Перевод Дениса Вирена
Опубликовано в журнале Иностранная литература, номер 10, 2011
Перевод Денис Вирен
Яцек Антчак#
Надежда на развалинах Всемирного торгового центра
Было 11 сентября, около 9.00 по американскому времени, когда Эразм крикнул: “Ребята, поглядите, что делается”. И они засмотрелись на самолеты, врезающиеся в небоскреб, так что Чесек забыл о цветах. Шимон нервно смеялся. Зенек какое-то время не думал о своей женщине, а Кшисек — о сыне, который больше его не стыдится. Смотрели, пока не закончилась телетрансляция. Потом дом бездомных стал жить тем, что произошло за океаном. Решено: они соединятся с семьями погибших. При помощи памятника. С директором можно договориться обо всем, что хорошо и имеет смысл, а значит, они сделают это — “построят” развалины Всемирного торгового центра.
Символ того, что не все можно уничтожить.

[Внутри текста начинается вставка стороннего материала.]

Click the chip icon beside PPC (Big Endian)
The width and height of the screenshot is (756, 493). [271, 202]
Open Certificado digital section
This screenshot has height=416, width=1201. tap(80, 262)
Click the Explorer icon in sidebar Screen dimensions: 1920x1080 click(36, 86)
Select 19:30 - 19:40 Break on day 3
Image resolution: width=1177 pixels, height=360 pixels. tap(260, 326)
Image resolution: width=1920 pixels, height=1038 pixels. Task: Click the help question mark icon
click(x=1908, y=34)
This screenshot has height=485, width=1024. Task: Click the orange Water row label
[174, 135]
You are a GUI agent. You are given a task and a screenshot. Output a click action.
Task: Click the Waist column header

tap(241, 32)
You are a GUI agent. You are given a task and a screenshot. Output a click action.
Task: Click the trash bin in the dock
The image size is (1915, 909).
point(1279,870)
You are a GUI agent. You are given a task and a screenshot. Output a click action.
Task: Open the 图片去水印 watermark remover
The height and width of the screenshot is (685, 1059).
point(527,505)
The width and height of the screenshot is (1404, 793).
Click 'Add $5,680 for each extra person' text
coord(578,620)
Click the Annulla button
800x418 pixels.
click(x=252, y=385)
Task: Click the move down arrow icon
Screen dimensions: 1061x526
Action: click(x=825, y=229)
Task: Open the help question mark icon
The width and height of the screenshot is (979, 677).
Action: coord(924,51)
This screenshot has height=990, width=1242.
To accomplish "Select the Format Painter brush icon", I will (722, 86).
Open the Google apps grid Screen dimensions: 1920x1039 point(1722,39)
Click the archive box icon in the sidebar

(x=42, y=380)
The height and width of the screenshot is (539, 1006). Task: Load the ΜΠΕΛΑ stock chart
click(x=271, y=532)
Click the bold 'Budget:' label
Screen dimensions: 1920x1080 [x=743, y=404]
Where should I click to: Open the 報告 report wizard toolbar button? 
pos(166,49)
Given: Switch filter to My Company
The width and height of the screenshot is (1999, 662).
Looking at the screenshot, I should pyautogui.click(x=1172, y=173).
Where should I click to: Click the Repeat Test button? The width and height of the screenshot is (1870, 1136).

Дом социальной опеки для бездомных мужчин во Вроцлаве, возглавляемый тридцатипятилетним Эразмом Хуменным, приобретает все большую известность. Обыкновенный барак на улице Реймонта только кажется обыкновенным. Фотогалерея, компьютерный класс, библиотека, фантастические растения в саду — с первого же взгляда ясно, что здешних жильцов избавляют от стереотипа бездомного, который они с собой приносят. И теперь эту художественную инсталляцию — знак солидарности жертв жизненных обстоятельств из Вроцлава с жертвами из Нью-Йорка — установят между загончиком с козами и оставшемся с Рождества велосипедом, разукрашенным как елка.
Эразм Хуменный уже не раз доказал, что знает, как вернуть обитателям дома чувство собственного достоинства. Стоя у памятника, он рассказывает о своих подопечных: больных СПИДом наркоманах, убийцах, ворах и алкоголиках, — а потом об исполнении их мечтаний. И об амбициях Здислава с голосом Химильсбаха[1].
— Мы решили, что это будет символическое пепелище с предметами, которые могли бы там оказаться, и ребята начали собирать испорченные мобильные телефоны, клавиатуры и часы, найденные в мусорных баках. А Глос, весь из себя гордый, принес русский телевизор. Когда приятели убедили его, что русский не годится — не американский же! — и тем более не подходит к Всемирному торговому центру, Глос расстроился. А на следующий день притащил разбитые автомобильные окна. Это был выстрел в десятку, — рассказывает Хуменный, одновременно приглядывая за ремонтом дома. (Больше всего его обитатели радовались замене центрального отопления, потому что нашли в котловане бесценный для их художественной концепции предмет.)
Эразм также попросил “ребят” принести для памятника один кирпич и не удивился, когда они привезли несколько тачек. “Noproblem, пригодятся”, — смеется Хуменный и договаривается о моей встрече с “ребятами”, которых трудно поймать. Это действительно проблема, потому что даже в выходные нужно ухитриться втиснуться между групповым походом на матч “Силезии”, сеансом “Планеты обезьян” и экскурсией на выставку ЭндиУорхола. Надо ловить их либо вечером, либо утром, около восьми…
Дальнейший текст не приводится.